High Heels Lo Fi & Skin Davey @ Cameron House, Toronto 1/12/08

Once upon a time, my friend Joe invited me to check out his friend Cynthia’s musical endeavour, High Heels Lo Fi, as part of a birthday celebration for Mark.  Never one to turn down a free music show, and trusting Joe’s taste, I happily came along.

The streetcar delayed me, but I did manage to catch a good portion of their set, and I can definitively say that I haven’t quite seen anything like this dynamic duo.  Their bio tells it straight:  formed on a whim, without any experience playing guitar, Cynthia Gould and Paisley Rae have taken to the stage, blending their spoken word skills with a healthy dash of wry, dirty humour and bluesy rock.  It’s a combination that works better than it might sound on paper, and the overall effect, between the stories and the sing-alongs, is that it’s more of a performance show than a concert.  The ladies come equipped with songbooks to facilitate the hilarity, which involves terribly fun drinking game songs (seriously;  words to drink at between singing)!  Now if that isn’t an invitation to drink and be merry, I don’t know what is.  No wait, I do:  how about a deliciously rewritten version of AC/DC’s You Shook Me (All Night Long)?  How about taking a swig to the sounds of a song about Lavalife disaster, inspired by Paisley’s work experience?

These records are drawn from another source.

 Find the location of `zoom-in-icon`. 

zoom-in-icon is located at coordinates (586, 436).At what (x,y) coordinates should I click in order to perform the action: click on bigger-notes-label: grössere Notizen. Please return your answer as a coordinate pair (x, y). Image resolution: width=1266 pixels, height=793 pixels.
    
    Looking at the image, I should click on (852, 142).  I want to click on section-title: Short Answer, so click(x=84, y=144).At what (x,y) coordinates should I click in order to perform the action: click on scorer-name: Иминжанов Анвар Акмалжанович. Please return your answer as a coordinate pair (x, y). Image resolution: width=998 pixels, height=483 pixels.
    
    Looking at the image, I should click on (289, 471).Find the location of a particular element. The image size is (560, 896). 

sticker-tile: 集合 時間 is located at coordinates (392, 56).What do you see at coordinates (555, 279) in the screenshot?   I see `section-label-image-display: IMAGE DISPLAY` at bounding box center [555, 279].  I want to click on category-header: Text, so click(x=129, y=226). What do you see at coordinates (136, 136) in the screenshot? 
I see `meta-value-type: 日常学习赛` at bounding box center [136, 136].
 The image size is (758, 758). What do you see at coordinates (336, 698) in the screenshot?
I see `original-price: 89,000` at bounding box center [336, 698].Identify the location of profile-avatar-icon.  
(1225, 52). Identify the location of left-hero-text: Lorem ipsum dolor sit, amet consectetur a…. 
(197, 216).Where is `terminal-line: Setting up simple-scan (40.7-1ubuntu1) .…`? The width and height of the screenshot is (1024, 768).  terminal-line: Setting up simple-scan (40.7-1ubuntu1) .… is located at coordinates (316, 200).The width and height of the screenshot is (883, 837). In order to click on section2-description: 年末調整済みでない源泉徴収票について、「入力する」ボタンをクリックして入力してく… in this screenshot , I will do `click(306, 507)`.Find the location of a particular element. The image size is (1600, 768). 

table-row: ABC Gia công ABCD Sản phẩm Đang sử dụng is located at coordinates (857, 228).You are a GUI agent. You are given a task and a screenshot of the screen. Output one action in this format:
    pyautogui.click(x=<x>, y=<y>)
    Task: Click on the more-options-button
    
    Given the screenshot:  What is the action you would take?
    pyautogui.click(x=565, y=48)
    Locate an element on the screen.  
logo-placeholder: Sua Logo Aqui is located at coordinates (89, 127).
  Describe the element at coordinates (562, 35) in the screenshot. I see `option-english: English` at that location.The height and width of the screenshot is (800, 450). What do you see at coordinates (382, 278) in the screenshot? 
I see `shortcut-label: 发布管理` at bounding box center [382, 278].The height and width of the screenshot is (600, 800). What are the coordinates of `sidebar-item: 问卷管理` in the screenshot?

It’s not all fun and games;  there are moments that ring a little more serious and true.  But mostly, Cynthia and Paisley are playing for smiles and laughs.  And that suits me just fine.  Part poetry, part amusing life stories and all sass, High Heels Lo Fi is definitely worth checking out.  Take a jaunt to their website and check them out for yourself!

Perhaps the universe knew what was to come next, and sent High Heels Lo Fi to get us nice and drunk to staunch the pain that was Skin Davey.  Unfortunately, what I was to witness next was taken in sober, and those are minutes I will never get back.

How to describe Skin Davey?  Let’s start with the nicer version.  Picture the singer of Billy Talent hiring the band that is Sum 41, and then writing songs so cliche, you can guess the next line without ever having heard the songs.  Witness as the singer attempts to channel ‘rock star’ stage presence, only to come off as an anxiety-ridden teenager who’s terrified he’s about to discover he’s actually naked on stage!  Behold as the guitarists do a lousy imitation of the boys from Sum 41!  Marvel at the “I just rolled out of bed or came from high school gym class” appearance of the bass player!

But let’s get down to the meat of things:  the god-awful cliche drivel that the band called music.  When I can predict the exact direction the melody will go… When I can predict what bad rhyming couplet will end the next two lines…  When the only one dancing is your girlfriend and whatever unlucky friend she was dragging forcibly onto the floor (and dancing poorly, likely due to inebriation), it’s time to face it:  you’re a small town band who’s nothing spectacular outside of your home space.  In Cobourg, I wager these boys are pretty popular with the locals;  in Toronto, however, they’re just carbon-copy small fish in a really big pond, with nothing remarkable to speak of.  Even the cover songs were so god-awful I actually took the time to send in a distress call via Facebook status message (It went a little something like “Live music hell, party of 3?  Your table is ready.”).  I watched three of my beloved party songs be horribly butchered (Gel by Collective Soul, complete with lyric screw-ups;  Bounce by Danko Jones; and What I Like About You by The Romantics, which inspired my friend and I to sing along like so:  ‘What I don’t like about you/You won’t stop singing crap’).  I’ve seriously only seen two other bands suck this hard at a show, and I’ve seen several HUNDRED shows.

To add to their failure as a band, their tag-along supporters not only yapped through High Heels Lo Fi’s set, but chose to sit at the very front table and talk ridiculously loud.  If you can’t even muster up some respect for the other performers on stage with you, then you simply do not have the professionalism to make it in this business.  Indie artists only thrive by supporting each other, not undermining each other.

I suppose their quasi-emo music was effective;  I certainly felt like slitting my wrists at the end of their set.